= Tatankamani =

Dakota chief known as Red Wing II

Red Wing II (c. 1755–1829), also known as Tatankamani (Le Boeuf qui Marche, lit. 'Walking Buffalo') was a leader of the Mdewakanton Dakota in the upper Mississippi Valley. During the War of 1812, Chief Red Wing II initially supported the British together with other Dakota chiefs, but switched sides to support the Americans in 1814. His village was at Barn Bluff in present-day Red Wing, Minnesota.

== Early life ==
Tatankamani was born in the mid-18th century. His father, the original Chief Red Wing, took part in Pontiac's War. It is likely his Mantanton band, a sub-group of the Mdewakanton, lived for a time near the mouth of the Minnesota River. He succeeded his father as chief around 1806.

As a young man, Tatankamani displayed great skill in hunting and warfare. Followers believed he possessed supernatural power and the ability to foretell the future through dreams—an advantage that led him to many victories over tribal enemies. By the end of the 18th century, he had expanded his leadership beyond the Mantanton to a larger group of Mdewakanton.

== Relations with Americans and British ==
In August 1805, 26-year-old Lieutenant Zebulon Pike led the first United States expedition through the upper Mississippi region and met with seven Mdewakanton Dakota leaders. The Treaty of St. Peters, also known as Pike's Purchase, was signed by only two of the seven Dakota representatives present on September 23, 1805. The treaty granted approximately 100,000 acres of land to the United States for the purpose of building a fort at the mouth of the Minnesota River. Le Boeuf qui Marche (Tatankamani) was present, but did not sign the treaty.

War broke out between the United States and Great Britain in 1812, creating a problem for Tatankamani. The Mdewakanton fighter and his followers had earlier been British allies. To sort out matters, he sent his eldest son to join other Dakota leaders in Washington D.C., where they conferred with the U.S. Secretary of War. Red Wing, meanwhile, joined other leaders and met with Great Britain's representative, and the Mdewakanton agreed to fight for the British.
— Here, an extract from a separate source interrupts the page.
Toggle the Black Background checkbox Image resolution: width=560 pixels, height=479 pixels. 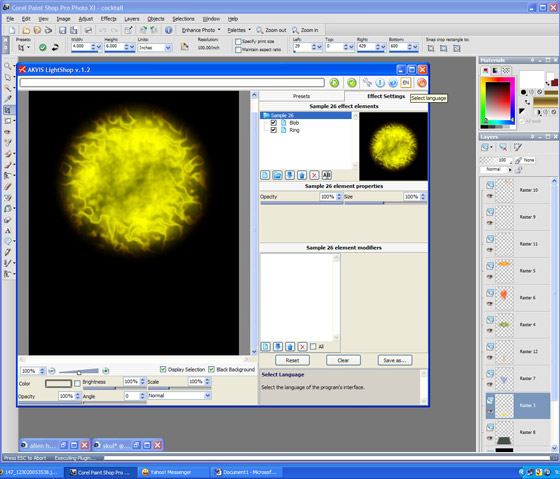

Tatanka Mani is believed to have led a unit of Dakota soldiers to Mackinac Island in Michigan, helping to gain a bloodless victory over the Americans there. Upon returning home, however, he listened to his son's stories of the United States' power. By February 1814, the Red Wing Mdewakanton had decided to offer support to the Americans. A letter from British trader Robert Dickson confirms the defection.

At war's end, the victorious United States invited chiefs Red Wing II, Bad Hail, Penichon, White Dog and others to a meeting in St. Louis. On July 19, 1815, he "touched a pen" to the treaty as "Tatangamanee, Walking Buffalo," a representative of the "Sioux (Dakota) of the Lakes," together with Iron Cloud and Marching Wind, also from the Red Wing band.

== Later life ==
During the war, Tatanka Mani had moved his village south, to the foot of He Mni Caŋ in present-day downtown Red Wing, Minnesota. The 300-foot-high riverside promontory was a well known landmark. Growing numbers of whites traveling up the Mississippi stopped at the village, meeting and talking with the aging Mdewakanton leader. In 1825, he took part in important discussions with Ojibwe and United States leaders downriver at Prairie du Chien, Wisconsin.

Tatanka Mani died on March 4, 1829, and was succeeded by Wacouta I, his nephew or stepson.